We are now closing the year 2020. In 2019, Tesla sold 367,500 vehicles, which is a small fraction of the 10.74 million vehicles that Toyota sold in the same year. But Tesla is ahead of Toyota in the electric vehicle market, and Toyota only plans to sell half a million battery-electric by 2025. Tesla plans to sell between 900,000 to 1,000,000 electric vehicles in 2021 and hopes to sell half a million Tesla Models this year alone.

In fact, Tesla seems to be on track to produce and deliver 500,000 electric vehicles as Elon Musk predicted in 2014. In the past six years, the company has faced many challenges before Tesla got where it is today. In 2014, having delivered just under 60,000 vehicles, the company could now achieve a record 500,000 deliveries in 2020. If customer habits change quickly, Tesla would be well-positioned to continue dominating the electric vehicle market.

What do you think, where will Toyota and Tesla be by 2030?

Armen Hareyan is the founder and the Editor in Chief of Torque News. He founded TorqueNews.com in 2010, which since then has been publishing expert news and analysis about the automotive industry. He can be reached at Torque News Twitter, Facebok, Linkedin and Youtube.

Comments

A Schincariol (not verified)    December 29, 2020 - 8:43AM

In 2030 I think Toyota will be plugging along (pun) business as usual, selling cars, truck and SUV's people like and want.

I think Tesla under the weight of quality issues and competition of higher quality EV's will focus on heavy truck deploying it's IP into that industry which much more profitable.

Tesla sells as there are no other real options, when there are areas such as fit, finish, ride and cabin noise will be become factors it's dominance will be tested.

Civilian vehicles are paying for the build out of Musk's heavy truck division.
Civilian vehicles are generating the mass amounts of data for the self driving tech the heavy truck relies on to make it a must buy.

Barrier to entry on an EV is a joke, combustion engines are hard, EV is simple.

I think in 2030 Toyota is still #1 or #2 car manufacturer and Tesla has destroyed heavy truck makers like Paccar &, Volvo.
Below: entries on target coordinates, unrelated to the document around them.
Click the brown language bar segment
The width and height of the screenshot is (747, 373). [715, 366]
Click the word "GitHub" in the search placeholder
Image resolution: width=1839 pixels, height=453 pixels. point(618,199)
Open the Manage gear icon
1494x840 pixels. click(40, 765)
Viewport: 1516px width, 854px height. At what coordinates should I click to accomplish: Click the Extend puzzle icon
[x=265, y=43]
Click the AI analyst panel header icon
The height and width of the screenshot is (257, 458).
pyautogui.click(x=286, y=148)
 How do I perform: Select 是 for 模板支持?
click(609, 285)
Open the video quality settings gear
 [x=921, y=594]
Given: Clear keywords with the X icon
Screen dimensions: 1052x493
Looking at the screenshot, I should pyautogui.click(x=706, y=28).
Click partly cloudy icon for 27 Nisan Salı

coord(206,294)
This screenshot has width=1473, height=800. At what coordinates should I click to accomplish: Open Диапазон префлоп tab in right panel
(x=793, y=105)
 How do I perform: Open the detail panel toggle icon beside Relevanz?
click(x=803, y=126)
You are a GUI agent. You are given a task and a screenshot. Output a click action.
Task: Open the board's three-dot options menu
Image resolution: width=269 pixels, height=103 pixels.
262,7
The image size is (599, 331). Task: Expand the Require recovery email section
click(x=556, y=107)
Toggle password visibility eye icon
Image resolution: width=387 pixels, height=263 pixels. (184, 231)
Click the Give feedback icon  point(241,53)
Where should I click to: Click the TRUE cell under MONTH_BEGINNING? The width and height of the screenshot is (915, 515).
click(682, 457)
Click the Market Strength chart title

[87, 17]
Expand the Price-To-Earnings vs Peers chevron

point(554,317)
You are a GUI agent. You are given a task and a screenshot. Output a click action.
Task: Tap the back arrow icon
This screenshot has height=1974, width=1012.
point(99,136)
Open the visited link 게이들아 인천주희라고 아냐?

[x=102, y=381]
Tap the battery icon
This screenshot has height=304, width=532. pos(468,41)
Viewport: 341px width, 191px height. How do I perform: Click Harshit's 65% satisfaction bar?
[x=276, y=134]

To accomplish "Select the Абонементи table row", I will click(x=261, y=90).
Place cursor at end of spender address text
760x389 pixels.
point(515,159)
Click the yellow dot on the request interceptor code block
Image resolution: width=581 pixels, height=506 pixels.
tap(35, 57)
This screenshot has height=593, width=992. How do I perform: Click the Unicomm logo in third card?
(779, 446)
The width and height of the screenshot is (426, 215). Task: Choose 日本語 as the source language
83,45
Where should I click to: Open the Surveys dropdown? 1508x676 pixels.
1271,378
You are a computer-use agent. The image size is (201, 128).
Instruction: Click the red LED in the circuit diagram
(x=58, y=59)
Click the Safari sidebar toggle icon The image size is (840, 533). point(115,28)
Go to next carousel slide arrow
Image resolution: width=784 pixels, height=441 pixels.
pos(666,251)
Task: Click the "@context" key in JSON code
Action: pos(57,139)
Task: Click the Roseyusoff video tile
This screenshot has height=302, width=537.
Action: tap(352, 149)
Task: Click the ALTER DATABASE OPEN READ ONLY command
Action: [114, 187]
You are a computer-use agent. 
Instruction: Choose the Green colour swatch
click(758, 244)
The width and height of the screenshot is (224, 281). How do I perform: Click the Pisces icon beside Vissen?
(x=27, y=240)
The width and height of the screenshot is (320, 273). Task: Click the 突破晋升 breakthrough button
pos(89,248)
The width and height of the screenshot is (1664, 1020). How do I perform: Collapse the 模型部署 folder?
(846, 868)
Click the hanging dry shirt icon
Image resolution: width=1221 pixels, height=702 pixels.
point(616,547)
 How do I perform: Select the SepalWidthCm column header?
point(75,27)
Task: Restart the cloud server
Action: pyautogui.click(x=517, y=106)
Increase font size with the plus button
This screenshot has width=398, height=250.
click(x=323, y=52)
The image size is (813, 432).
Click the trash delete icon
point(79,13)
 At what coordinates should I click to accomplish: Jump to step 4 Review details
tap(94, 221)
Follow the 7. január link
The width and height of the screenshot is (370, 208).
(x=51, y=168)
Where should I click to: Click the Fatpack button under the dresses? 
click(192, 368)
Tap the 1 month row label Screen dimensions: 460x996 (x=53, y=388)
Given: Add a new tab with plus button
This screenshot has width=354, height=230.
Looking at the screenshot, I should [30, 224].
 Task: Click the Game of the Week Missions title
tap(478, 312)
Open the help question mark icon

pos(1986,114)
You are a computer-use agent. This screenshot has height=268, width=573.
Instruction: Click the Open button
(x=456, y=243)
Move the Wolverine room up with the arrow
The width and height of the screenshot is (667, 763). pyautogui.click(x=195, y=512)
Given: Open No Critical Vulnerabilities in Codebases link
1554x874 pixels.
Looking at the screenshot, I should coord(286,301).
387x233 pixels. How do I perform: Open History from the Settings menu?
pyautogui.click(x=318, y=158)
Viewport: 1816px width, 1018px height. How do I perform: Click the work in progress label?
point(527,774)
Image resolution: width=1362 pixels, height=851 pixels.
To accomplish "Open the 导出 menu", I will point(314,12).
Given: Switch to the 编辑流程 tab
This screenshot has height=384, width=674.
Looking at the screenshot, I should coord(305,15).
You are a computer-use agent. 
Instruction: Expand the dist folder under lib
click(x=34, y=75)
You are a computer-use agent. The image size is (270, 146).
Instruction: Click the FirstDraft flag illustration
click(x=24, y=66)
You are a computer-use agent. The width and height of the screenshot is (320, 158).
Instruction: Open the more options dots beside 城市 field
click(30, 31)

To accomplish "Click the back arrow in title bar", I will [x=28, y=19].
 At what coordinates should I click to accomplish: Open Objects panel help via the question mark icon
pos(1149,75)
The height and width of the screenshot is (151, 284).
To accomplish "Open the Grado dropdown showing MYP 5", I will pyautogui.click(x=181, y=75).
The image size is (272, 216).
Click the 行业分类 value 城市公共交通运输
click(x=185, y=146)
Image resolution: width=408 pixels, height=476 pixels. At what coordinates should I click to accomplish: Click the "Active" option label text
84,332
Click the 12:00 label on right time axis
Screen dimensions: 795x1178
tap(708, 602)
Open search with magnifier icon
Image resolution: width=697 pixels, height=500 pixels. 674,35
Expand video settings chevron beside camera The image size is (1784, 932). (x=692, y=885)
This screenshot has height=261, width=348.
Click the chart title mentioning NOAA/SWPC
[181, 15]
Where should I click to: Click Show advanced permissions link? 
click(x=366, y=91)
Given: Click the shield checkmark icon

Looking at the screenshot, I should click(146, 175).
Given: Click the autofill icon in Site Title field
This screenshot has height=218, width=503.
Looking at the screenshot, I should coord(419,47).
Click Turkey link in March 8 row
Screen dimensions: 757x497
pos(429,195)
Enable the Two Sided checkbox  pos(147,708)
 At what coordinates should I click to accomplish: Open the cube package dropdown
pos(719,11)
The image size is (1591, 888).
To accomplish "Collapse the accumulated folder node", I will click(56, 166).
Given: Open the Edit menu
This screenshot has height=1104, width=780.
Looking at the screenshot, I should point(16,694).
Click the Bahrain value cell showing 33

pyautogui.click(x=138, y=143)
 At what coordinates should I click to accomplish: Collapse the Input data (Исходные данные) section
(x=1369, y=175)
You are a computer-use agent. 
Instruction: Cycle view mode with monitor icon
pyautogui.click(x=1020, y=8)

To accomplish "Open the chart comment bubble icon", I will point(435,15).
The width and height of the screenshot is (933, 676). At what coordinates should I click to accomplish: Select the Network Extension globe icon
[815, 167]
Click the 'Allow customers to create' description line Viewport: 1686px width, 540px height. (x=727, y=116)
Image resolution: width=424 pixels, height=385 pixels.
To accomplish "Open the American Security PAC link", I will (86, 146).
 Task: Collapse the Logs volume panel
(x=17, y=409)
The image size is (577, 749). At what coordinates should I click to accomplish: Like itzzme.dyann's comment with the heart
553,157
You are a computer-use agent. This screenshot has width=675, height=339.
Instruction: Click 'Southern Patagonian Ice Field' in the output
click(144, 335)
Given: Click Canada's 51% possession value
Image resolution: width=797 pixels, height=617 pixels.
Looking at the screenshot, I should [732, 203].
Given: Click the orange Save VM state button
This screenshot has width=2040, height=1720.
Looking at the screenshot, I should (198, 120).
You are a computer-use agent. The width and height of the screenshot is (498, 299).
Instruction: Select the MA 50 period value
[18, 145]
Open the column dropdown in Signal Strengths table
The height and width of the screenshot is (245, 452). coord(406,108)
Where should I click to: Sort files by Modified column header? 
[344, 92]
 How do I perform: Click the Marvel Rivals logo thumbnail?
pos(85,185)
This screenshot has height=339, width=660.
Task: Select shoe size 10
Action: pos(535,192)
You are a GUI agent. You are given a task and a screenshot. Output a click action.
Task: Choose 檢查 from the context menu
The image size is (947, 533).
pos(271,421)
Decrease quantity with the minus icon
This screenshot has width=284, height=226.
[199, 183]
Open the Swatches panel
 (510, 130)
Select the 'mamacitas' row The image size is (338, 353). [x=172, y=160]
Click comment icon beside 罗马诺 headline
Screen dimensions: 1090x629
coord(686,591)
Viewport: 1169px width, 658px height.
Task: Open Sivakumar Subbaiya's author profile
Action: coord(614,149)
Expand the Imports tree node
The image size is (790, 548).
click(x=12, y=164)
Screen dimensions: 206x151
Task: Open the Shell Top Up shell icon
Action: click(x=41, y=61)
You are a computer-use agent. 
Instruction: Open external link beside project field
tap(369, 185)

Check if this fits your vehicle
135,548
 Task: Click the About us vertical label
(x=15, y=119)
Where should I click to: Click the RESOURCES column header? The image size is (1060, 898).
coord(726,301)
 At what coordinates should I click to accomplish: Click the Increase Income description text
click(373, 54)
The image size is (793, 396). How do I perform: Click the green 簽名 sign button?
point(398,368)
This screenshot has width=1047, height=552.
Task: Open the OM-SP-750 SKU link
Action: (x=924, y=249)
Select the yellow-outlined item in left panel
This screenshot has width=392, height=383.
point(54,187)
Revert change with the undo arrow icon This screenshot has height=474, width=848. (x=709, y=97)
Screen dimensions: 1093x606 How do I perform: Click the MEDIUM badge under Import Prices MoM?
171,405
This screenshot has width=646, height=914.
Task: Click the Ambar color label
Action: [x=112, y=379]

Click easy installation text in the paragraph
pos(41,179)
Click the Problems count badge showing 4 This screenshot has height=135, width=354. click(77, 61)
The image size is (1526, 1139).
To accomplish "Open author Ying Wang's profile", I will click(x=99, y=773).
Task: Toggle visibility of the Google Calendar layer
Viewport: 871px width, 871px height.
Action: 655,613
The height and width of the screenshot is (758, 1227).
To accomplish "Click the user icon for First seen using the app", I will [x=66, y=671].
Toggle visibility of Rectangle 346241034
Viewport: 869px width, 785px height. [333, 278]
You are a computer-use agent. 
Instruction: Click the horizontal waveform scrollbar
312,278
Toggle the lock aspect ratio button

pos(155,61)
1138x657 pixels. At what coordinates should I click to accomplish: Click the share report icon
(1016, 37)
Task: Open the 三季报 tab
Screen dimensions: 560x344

Joecool (not verified)    December 29, 2020 - 9:22AM

I worked in a technical field all my adult life. I can state that the technology for electric vehicles is there. The biggest thing holding legacy auto manufacturers from following the electric route is their huge investment in ICE engines. Tesla has solid state batteries, as do Toyota and other auto makers. Time and again it's been stated Electric vehicles are simple to make compared to Ice vehicles. As for their carbon footprint. Anyone with a logical mind can easily see an electric vehicle has a much smaller carbon footprint.